:: Exercise goal ::
Pick out each line of the listing below that contains the word "text", and copy those lines.

[Records from a data source]
'''

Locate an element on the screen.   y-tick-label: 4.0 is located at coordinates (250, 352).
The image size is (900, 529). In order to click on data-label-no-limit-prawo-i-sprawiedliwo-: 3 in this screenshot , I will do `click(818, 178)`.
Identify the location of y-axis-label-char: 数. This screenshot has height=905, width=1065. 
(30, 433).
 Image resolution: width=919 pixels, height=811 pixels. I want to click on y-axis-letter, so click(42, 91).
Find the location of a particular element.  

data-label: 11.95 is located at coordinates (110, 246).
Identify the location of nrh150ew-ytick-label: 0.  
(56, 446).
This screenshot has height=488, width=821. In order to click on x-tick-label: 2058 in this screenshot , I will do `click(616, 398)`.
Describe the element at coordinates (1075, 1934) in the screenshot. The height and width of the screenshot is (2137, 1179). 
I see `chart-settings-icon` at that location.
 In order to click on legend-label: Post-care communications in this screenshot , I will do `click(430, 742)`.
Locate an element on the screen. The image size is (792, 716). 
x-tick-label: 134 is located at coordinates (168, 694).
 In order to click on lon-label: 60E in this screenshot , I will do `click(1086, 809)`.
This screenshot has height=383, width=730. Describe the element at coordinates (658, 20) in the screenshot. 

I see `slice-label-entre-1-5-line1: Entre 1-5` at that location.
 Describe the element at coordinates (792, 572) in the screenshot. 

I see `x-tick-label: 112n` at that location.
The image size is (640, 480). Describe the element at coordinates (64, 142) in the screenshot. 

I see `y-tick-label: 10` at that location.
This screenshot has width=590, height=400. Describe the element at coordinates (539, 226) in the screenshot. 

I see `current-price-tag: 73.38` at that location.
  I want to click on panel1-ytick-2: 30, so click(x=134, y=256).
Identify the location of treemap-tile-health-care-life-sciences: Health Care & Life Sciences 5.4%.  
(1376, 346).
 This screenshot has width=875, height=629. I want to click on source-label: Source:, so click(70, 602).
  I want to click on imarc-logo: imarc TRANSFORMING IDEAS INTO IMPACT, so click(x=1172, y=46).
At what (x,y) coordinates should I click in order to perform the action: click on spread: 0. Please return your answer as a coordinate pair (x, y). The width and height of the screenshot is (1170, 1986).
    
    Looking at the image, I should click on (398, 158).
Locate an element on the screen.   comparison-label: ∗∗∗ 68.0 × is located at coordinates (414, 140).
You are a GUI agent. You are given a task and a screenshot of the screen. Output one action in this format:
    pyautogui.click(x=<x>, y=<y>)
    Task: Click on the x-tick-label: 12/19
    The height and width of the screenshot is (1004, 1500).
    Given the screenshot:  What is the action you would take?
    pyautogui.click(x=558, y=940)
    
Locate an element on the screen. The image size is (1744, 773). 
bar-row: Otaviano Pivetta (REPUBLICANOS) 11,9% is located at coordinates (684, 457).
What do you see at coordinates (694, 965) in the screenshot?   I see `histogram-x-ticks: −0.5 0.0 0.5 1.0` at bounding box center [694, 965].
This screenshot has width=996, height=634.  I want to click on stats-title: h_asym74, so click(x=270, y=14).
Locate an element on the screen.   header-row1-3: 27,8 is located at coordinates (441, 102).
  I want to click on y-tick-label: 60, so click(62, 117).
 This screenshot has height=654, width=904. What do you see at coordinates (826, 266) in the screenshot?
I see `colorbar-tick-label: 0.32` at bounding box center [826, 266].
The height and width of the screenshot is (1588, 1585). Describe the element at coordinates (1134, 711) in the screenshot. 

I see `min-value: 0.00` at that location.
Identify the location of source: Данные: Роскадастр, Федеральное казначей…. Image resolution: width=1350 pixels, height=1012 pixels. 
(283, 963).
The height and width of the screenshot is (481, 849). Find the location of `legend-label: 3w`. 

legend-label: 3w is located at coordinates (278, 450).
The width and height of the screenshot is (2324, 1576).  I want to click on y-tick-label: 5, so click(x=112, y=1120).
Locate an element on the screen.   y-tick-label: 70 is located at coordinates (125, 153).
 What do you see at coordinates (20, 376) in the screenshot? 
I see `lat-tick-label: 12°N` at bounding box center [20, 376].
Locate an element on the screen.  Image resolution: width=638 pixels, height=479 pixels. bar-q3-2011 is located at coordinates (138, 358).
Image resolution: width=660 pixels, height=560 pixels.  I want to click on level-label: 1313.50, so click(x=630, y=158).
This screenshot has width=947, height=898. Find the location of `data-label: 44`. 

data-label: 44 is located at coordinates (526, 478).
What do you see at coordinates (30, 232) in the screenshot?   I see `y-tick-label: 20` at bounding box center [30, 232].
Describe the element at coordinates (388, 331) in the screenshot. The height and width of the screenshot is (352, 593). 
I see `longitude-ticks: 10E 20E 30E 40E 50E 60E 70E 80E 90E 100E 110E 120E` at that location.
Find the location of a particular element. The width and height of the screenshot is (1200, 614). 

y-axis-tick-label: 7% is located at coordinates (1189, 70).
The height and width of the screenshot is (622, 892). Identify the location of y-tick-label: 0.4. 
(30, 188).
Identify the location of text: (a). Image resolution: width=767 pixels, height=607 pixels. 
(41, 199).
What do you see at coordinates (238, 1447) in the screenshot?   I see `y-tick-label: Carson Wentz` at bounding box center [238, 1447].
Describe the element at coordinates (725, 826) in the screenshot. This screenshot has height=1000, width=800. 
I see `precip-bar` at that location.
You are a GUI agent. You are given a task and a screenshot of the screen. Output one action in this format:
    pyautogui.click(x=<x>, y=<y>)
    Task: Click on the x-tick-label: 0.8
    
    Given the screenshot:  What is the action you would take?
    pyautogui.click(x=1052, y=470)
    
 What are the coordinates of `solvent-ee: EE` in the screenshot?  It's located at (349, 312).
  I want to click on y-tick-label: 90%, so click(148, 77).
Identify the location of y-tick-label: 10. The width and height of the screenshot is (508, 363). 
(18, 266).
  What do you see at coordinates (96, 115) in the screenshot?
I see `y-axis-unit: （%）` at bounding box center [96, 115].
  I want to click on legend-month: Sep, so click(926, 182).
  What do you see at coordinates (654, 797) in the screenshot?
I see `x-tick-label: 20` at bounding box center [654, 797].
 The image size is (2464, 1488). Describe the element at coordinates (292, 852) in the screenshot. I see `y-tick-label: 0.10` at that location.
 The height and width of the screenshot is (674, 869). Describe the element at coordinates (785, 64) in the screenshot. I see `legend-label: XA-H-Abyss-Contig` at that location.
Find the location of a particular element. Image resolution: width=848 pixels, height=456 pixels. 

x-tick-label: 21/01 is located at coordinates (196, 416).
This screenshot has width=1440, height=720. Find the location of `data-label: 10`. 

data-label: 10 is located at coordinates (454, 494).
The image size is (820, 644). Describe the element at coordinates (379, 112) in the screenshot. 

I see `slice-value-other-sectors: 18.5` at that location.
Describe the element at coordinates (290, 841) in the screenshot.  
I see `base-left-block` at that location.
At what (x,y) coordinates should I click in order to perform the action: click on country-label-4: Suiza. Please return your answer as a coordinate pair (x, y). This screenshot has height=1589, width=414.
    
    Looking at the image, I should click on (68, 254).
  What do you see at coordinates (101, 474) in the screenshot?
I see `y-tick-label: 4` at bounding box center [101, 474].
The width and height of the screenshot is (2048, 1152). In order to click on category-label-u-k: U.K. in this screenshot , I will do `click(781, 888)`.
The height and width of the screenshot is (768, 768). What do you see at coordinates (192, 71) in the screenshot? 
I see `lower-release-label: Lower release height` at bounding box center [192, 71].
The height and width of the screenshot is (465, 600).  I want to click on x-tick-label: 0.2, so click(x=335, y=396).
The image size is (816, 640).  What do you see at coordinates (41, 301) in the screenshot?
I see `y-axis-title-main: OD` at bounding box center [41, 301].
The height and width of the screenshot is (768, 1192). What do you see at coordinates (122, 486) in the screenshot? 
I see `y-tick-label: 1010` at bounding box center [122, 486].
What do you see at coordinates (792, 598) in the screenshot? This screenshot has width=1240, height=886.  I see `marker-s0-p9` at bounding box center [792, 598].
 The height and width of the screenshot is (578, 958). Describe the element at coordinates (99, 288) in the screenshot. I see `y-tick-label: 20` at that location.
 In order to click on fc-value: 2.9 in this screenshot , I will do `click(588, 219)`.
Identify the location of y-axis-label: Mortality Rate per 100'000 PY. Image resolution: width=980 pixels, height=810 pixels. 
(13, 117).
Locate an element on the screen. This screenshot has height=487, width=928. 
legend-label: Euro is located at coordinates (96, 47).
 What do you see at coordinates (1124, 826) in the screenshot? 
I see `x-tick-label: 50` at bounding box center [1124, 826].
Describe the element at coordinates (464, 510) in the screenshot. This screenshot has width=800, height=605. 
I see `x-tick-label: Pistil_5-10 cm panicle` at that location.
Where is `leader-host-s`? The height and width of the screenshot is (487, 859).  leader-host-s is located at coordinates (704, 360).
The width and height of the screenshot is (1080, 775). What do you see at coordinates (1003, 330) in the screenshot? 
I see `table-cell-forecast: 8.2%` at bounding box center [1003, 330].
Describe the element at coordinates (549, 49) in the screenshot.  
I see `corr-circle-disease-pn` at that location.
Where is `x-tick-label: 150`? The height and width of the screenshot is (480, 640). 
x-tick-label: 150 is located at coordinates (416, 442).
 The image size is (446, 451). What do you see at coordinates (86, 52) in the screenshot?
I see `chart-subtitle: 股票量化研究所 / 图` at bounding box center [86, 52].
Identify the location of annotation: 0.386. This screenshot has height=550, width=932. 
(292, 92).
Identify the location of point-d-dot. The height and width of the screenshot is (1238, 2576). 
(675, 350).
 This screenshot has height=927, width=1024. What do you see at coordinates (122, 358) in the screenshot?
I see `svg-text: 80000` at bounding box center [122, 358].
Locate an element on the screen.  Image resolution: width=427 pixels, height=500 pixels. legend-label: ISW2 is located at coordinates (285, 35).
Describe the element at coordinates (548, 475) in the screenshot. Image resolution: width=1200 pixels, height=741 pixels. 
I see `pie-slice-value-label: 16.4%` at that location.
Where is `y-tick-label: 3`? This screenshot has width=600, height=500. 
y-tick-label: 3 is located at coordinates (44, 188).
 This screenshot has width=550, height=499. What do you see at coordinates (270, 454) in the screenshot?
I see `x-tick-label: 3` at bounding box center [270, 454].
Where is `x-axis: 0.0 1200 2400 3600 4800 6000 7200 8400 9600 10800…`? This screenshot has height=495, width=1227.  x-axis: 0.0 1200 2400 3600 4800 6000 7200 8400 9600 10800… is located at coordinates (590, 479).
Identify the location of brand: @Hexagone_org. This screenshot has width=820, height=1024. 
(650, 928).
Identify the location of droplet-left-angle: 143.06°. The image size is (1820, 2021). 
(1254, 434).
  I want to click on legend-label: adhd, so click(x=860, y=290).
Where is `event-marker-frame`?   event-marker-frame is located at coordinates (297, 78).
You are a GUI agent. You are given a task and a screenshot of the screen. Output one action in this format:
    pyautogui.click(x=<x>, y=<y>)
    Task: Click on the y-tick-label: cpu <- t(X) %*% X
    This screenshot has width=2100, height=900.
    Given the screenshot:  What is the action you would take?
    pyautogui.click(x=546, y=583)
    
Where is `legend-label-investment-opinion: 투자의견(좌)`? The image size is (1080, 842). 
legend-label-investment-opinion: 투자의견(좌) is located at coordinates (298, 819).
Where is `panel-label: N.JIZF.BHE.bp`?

'''

:: Solved problem ::
Identify the location of text: (a). Image resolution: width=767 pixels, height=607 pixels. 
I see `svg-text: 80000` at bounding box center [122, 358].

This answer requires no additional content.